Em 103 minutos que passam a voar, é dado um panorama sobre a vida de Ivan Cardoso, figura maior de um género peculiarmente brasileiro. O terrir.

Figura da boémia cultural do Rio de Janeiro (adepto fanático do Botafogo, como não podia deixar de ser), Ivan Cardoso celebrizou-se em particular como realizador de As Sete Vampiras, mega sucesso de 1986 que trouxe para o grande público o terrir, ao contrário do seu mais clássico habitat no movimento do Cinema Marginal. Sempre com orçamentos escassos e organização perto de uma lógica de guerrilha, herdeira da influência de José Mojica Marins, o mítico Zé do Caixão com quem Cardoso colaborou. Deste caos nasceram obras onde o humor das chancadas brasileiras se mistura com os clássicos de terror da Universal, o estilo gótico da Hammer e as lógicas delirantes de figuras como o artista plástico Hélio Oiticica ou o poeta Torquato Neto, ligados ao tropicalismo.
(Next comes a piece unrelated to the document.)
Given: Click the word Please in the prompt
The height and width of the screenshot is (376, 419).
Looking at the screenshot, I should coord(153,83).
O fio condutor do documentário são os relatos do próprio Ivan Cardoso, misturado com material de arquivo, animações e reconstituições de cenas. Ligado desde sempre às artes, Ivan começou como fotógrafo e, por portas travessas, atinge um lugar relevante no meio musical, sendo responsável pelas capas dos discos Fa-Tal, de Gal Costa, e Araçá Azul, de Caetano Veloso. No entanto, e nunca deixando de ser também escultor e pintor, o cinema acabou por ser a sua paixão maior. O cinema mais ligado ao terror e ao confronto com a morte. Diz o homenageado: “Fotos são necrológicos: no fundo, ao retratar uma pessoa, você está guardando algo que vai morrer. E eu vivo em sintonia com esses mortos.”
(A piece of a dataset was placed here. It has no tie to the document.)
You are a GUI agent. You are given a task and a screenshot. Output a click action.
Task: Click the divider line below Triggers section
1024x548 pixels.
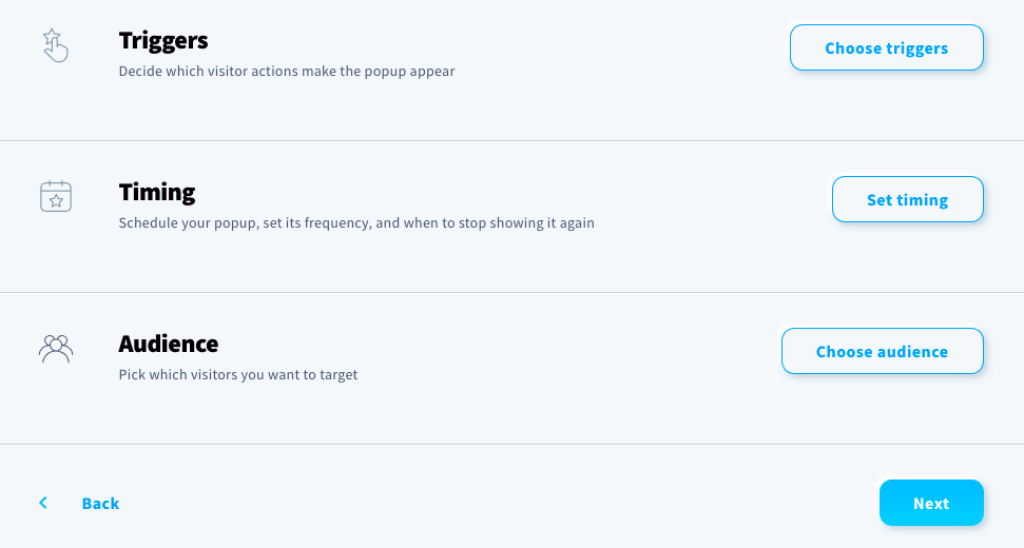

Esta inquietação é lidada numa lógica sem lógica, no nonsense, ligada a figuras clássicas do género do terror. Exemplo disto é uma das suas primeiras obras, a média metragem Nosferatu no Brasil, de 1971, onde o mítico vampiro, protagonizado por Torquato Neto, abandona Budapeste e vai passar férias ao Rio de Janeiro enquanto se diverte a sugar o sangue das moças locais.
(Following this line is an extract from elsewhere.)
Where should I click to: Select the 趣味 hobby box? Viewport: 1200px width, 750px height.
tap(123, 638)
Na primeira longa, O Segredo da Múmia, de 1982, Ivan Cardoso resgata um galã clássico do Brasil, Wilson Grey, no papel de um cientista que descobre a poção da imortalidade e ressuscita uma múmia egípcia. Esta obra foi muito bem recebida pela crítica e viria a premiar realizador e estrela principal.

E depois chega As Sete Vampiras, onde uma professora de dança (Nicole Puzzi) sofre o choque de ver o marido devorado por uma planta carnívora. Após um retiro, acaba por vir a trabalhar num clube nocturno para encenar o espectáculo As Sete Vampiras. Torna-se num sucesso, mas uma série de homicídios segue-se. As salas de cinema encheram-se.

Desde então nunca mais parou, de volta à normalidade anormal. Porém, chegou o reconhecimento internacional, as viagens aos festivais de cinema, as referências por figuras do cânone da 7ª Arte. O riso nunca o abandonou e as colaborações com atrizes como Cláudia Ohana (de fama Vamp nas tardes de RTP 2 para quem nasceu no princípio dos anos 80) ou músicos míticos como Raul Seixas e Tim Maia nunca pararam.

Ivan Cardoso é um dos melhores exemplos daquilo que tem garantido ao MOTELX um lugar à parte no panorama vasto dos festivais de cinema em Portugal: a homenagem em vida a estes heróis de um cinema que tem vivido mais de sombras do que de luz. Aliás, foi um dos primeiros convidados de honra do Festival, em 2007. Torna-se particularmente relevante por ser originário daquele irmão distante e próximo, o Brasil, e como as dificuldades vividas por este tipo de criador é comum dos dois lados do Atlântico. A miséria adora companhia. A miséria em fazer aquilo que se gosta, ainda mais. Tal como é mencionado no documentário o grande Nelson Rodrigues, “Artista tem de ser vaiado”.